Provided information ▸
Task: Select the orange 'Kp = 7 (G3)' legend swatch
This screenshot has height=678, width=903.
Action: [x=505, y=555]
--
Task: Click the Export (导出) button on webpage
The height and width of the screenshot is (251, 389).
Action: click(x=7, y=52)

Exercise details ▸ Gather each line of the listing containing the word "Task" and show it.

Response ▸
Task: Select the orange 'Kp = 7 (G3)' legend swatch
Task: Click the Export (导出) button on webpage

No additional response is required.